Reproduce every one of the following items word for word.
#### DATASET EXTRACT
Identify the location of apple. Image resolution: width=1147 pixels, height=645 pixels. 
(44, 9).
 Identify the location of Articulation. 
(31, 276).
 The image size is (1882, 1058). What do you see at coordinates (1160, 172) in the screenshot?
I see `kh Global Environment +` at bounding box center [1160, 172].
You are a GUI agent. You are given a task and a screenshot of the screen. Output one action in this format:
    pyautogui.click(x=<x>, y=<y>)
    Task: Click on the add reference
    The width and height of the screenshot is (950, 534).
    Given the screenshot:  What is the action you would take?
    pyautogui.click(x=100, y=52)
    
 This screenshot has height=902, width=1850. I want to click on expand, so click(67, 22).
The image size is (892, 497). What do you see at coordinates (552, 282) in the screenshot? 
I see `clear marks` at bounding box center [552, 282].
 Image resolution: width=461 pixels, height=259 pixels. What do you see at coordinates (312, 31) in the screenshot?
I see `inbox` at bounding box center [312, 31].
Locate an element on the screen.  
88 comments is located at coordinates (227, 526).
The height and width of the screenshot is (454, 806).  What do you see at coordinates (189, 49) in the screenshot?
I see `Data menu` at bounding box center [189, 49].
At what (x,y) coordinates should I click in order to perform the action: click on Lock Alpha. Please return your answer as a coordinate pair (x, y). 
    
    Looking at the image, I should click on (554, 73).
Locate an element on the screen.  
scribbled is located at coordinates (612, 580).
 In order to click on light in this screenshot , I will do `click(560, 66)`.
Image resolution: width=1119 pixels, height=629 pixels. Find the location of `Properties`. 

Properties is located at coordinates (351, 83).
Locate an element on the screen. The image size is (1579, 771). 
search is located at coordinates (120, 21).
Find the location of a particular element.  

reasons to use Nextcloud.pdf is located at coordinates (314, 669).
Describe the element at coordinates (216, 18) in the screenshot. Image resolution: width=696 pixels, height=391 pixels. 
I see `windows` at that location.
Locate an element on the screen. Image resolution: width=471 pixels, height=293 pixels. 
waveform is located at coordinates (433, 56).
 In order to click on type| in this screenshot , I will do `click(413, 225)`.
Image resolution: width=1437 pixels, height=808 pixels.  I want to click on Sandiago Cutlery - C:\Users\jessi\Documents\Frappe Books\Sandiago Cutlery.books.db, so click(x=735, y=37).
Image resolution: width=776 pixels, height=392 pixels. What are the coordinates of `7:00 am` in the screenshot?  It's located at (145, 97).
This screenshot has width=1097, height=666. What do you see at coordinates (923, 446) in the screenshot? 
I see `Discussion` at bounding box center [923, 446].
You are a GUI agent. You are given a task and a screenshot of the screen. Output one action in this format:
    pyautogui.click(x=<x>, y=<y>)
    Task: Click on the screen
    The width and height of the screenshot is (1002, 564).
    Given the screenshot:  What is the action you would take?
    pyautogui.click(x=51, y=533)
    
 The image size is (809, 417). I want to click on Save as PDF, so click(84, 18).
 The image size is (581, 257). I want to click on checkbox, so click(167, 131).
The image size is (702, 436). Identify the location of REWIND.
########
=== EXERCISE OUTPUT ===
Identify the location of apple. Image resolution: width=1147 pixels, height=645 pixels. 
(44, 9).
 Identify the location of Articulation. 
(31, 276).
 The image size is (1882, 1058). What do you see at coordinates (1160, 172) in the screenshot?
I see `kh Global Environment +` at bounding box center [1160, 172].
You are a GUI agent. You are given a task and a screenshot of the screen. Output one action in this format:
    pyautogui.click(x=<x>, y=<y>)
    Task: Click on the add reference
    The width and height of the screenshot is (950, 534).
    Given the screenshot:  What is the action you would take?
    pyautogui.click(x=100, y=52)
    
 This screenshot has height=902, width=1850. I want to click on expand, so click(67, 22).
The image size is (892, 497). What do you see at coordinates (552, 282) in the screenshot? 
I see `clear marks` at bounding box center [552, 282].
 Image resolution: width=461 pixels, height=259 pixels. What do you see at coordinates (312, 31) in the screenshot?
I see `inbox` at bounding box center [312, 31].
Locate an element on the screen.  
88 comments is located at coordinates (227, 526).
The height and width of the screenshot is (454, 806).  What do you see at coordinates (189, 49) in the screenshot?
I see `Data menu` at bounding box center [189, 49].
At what (x,y) coordinates should I click in order to perform the action: click on Lock Alpha. Please return your answer as a coordinate pair (x, y). 
    
    Looking at the image, I should click on (554, 73).
Locate an element on the screen.  
scribbled is located at coordinates (612, 580).
 In order to click on light in this screenshot , I will do `click(560, 66)`.
Image resolution: width=1119 pixels, height=629 pixels. Find the location of `Properties`. 

Properties is located at coordinates (351, 83).
Locate an element on the screen. The image size is (1579, 771). 
search is located at coordinates (120, 21).
Find the location of a particular element.  

reasons to use Nextcloud.pdf is located at coordinates (314, 669).
Describe the element at coordinates (216, 18) in the screenshot. Image resolution: width=696 pixels, height=391 pixels. 
I see `windows` at that location.
Locate an element on the screen. Image resolution: width=471 pixels, height=293 pixels. 
waveform is located at coordinates (433, 56).
 In order to click on type| in this screenshot , I will do `click(413, 225)`.
Image resolution: width=1437 pixels, height=808 pixels.  I want to click on Sandiago Cutlery - C:\Users\jessi\Documents\Frappe Books\Sandiago Cutlery.books.db, so click(x=735, y=37).
Image resolution: width=776 pixels, height=392 pixels. What are the coordinates of `7:00 am` in the screenshot?  It's located at (145, 97).
This screenshot has width=1097, height=666. What do you see at coordinates (923, 446) in the screenshot? 
I see `Discussion` at bounding box center [923, 446].
You are a GUI agent. You are given a task and a screenshot of the screen. Output one action in this format:
    pyautogui.click(x=<x>, y=<y>)
    Task: Click on the screen
    The width and height of the screenshot is (1002, 564).
    Given the screenshot:  What is the action you would take?
    pyautogui.click(x=51, y=533)
    
 The image size is (809, 417). I want to click on Save as PDF, so click(84, 18).
 The image size is (581, 257). I want to click on checkbox, so click(167, 131).
The image size is (702, 436). Identify the location of REWIND.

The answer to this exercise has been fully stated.